[BEGIN READING TEXT]

Concrete Mix Design: Art and Science – w/c curves aren’t just about water and cement

jay_shilstone_HS

Have you ever started a project, then realized that the only way you can begin your project is to do 3 other projects first? Sitting down for the third time to write an article on water/cement ratio curves, I am reminded once again how concrete imitates life. Another thing I have discovered is that when I have trouble writing an article, it is usually because I don’t understand what I am writing about, even if I think I do. I have been having a problem writing about water/cement ratio curves because they aren’t just about paste and water and cement, as I have previously implied, but about an entire concrete mix.

So far I have been distracted by the fact that I started this series talking about aggregates and now I want to talk about paste. The problem is that we don’t construct buildings out of paste, but out of concrete. Sure, I have covered the parts about why we use paste:

  • Strength
  • Durability
  • Workability

But I have neglected the fact that in water/cement ratio curves we aren’t testing paste containing just water and cement, but concrete that contains rock, sand, cement, water and a bunch of other stuff that wasn’t around 100 years ago. (I started to say “20 years ago”, then I realized they were around not only 20 years ago, but also 50. Even I was around 50 years ago.)

As I have said, when we test a water/cement ratio curve series we aren’t just testing paste, but concrete. We have to come up with a series of 3 or 4 concrete mixes, all the while considering:

  • Maximum aggregate size
  • Combined aggregate grading
  • Aggregate composition and shape
  • Freeze-thaw conditions and entrained air requirements
  • Durability conditions such as abrasion, sulfates and chlorides
  • Supplementary cementitious materials
  • Admixtures
  • Desired slump, workability and placement requirements (they are all different)

[END READING TEXT]
[BEGIN SUPPLIED INFORMATION]

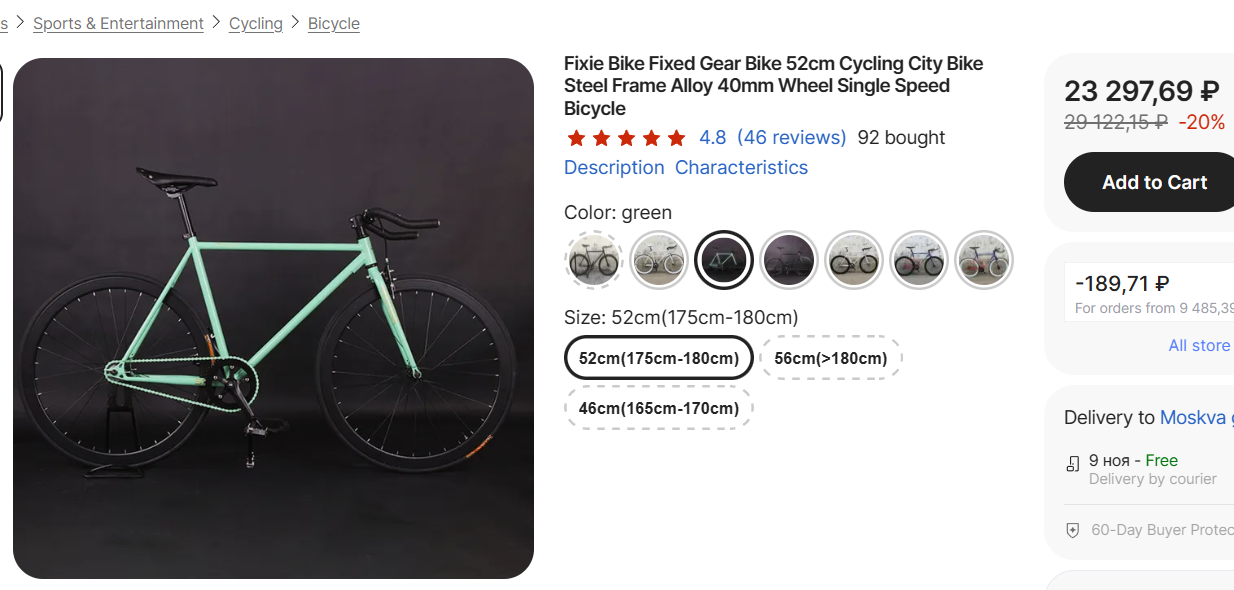Click the fifth rating star
Viewport: 1234px width, 590px height.
tap(677, 138)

[END SUPPLIED INFORMATION]

# WRITTEN TASK A
In the concrete mix design article, what three reasons for using paste does the writer say have already been covered?
# WRITTEN TASK B
Duplicate the passage of the concrete mix design article starting at "Concrete Mix Design: Art" and ending at "an entire concrete mix.".
The material has no connection to the concrete mix design article.

# TASK OUTPUT A
Strength, durability, and workability.

# TASK OUTPUT B
Concrete Mix Design: Art and Science – w/c curves aren’t just about water and cement

jay_shilstone_HS

Have you ever started a project, then realized that the only way you can begin your project is to do 3 other projects first? Sitting down for the third time to write an article on water/cement ratio curves, I am reminded once again how concrete imitates life. Another thing I have discovered is that when I have trouble writing an article, it is usually because I don’t understand what I am writing about, even if I think I do. I have been having a problem writing about water/cement ratio curves because they aren’t just about paste and water and cement, as I have previously implied, but about an entire concrete mix.